Businesses’ pleas ignored as Council pedals ahead with cycleway

The orange cones popped up on roads and on-street parking spots were painted over as the Wellington City Council went ahead with its proposed cycleway in Newtown on April 19.

A last-ditch effort to halt the roadwork failed after a petition with over 1200 signatures was voted out by the Council’s planning and environment committee a week earlier.

During the Council debate which preceded the vote, speaker after speaker from among the public participants applauded the health benefits of cycling. Only Urmila, who represented the petitioners, and a handful of others, raised the livelihood threat faced by businesses that depended on kerbside parking.

As a solution, the Council resolved to provide alternative public parking at the children’s hospital as well as in the Countdown supermarket car park. In addition, the existing loading zone serving businesses will be retained as a “time restricted on-street loading zone,” operating between 7pm to 7am . A new full time loading zone will be established on the “hospital access road just south of the shops.”  

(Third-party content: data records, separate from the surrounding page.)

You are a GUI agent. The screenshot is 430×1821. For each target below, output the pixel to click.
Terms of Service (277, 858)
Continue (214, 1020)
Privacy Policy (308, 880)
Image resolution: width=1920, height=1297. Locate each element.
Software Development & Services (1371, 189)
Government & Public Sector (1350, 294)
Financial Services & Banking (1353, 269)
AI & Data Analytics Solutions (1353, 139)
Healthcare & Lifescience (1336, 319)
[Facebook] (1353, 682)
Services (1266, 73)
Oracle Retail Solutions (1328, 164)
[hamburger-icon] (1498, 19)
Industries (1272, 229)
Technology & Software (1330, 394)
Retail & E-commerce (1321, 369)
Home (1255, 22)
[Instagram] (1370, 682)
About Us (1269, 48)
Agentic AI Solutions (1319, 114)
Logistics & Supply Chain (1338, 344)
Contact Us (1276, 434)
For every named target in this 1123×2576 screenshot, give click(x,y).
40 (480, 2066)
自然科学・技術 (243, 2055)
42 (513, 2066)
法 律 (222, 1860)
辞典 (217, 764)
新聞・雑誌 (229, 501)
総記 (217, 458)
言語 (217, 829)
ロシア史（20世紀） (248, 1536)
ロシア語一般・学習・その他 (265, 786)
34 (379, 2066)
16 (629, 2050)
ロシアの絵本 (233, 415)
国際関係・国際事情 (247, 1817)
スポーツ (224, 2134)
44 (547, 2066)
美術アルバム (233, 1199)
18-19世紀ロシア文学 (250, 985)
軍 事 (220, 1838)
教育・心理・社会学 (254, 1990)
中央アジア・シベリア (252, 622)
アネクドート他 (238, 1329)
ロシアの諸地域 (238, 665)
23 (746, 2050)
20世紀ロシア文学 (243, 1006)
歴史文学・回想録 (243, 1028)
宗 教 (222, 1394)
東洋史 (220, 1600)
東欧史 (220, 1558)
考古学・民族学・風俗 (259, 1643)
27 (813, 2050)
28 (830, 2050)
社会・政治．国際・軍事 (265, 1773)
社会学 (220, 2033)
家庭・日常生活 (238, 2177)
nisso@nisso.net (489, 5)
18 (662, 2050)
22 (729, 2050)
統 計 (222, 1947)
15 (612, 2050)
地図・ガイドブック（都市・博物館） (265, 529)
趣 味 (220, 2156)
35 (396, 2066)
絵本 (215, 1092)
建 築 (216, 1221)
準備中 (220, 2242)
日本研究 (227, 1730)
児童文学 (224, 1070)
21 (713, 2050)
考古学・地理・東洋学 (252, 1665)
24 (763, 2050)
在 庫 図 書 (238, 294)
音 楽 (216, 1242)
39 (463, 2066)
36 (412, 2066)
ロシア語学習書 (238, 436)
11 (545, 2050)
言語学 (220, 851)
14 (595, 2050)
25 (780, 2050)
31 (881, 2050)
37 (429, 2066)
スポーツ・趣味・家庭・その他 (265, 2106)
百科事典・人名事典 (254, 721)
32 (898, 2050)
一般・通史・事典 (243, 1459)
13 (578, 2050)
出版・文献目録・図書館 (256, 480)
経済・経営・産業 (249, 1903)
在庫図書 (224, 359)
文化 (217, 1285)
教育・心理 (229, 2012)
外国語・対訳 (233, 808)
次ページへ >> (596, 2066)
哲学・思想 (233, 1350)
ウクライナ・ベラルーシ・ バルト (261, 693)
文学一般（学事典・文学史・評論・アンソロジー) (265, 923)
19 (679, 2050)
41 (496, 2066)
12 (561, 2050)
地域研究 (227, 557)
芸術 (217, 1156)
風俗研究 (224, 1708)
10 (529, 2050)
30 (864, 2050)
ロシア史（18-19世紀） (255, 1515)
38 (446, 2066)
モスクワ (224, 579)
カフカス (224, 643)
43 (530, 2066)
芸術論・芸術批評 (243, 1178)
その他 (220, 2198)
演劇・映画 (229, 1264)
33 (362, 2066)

The businesses maintain that they were never consulted on the process.

“The issue is that more than 1200 people petitioned the Council to create a pause so that we could have an actual consultation and come out with a good solution,” Urmila explains. “But the Council refused to do it.”

The Council’s move to appropriate parking space from the new children’s hospital as well as the Countdown supermarket is not a viable solution, business owners say.

“While that would mean displacing a patient, a caregiver or a staff member from their car park, relying on private entities is also not sustainable over the long term, especially since the Council plans to charge a levy on private industry if it operates more than 10 parking spots,” Urmila observes.

The debate showed a disconnect between councilors and business owners. One councilor asked Urmila if she would be flexible in the timings for the loading zone.

“This reflects the lack of understanding of business within the Council.” Urmila notes. “We’ve got no control over freight delivery. That is absolutely dependent on the freight companies.”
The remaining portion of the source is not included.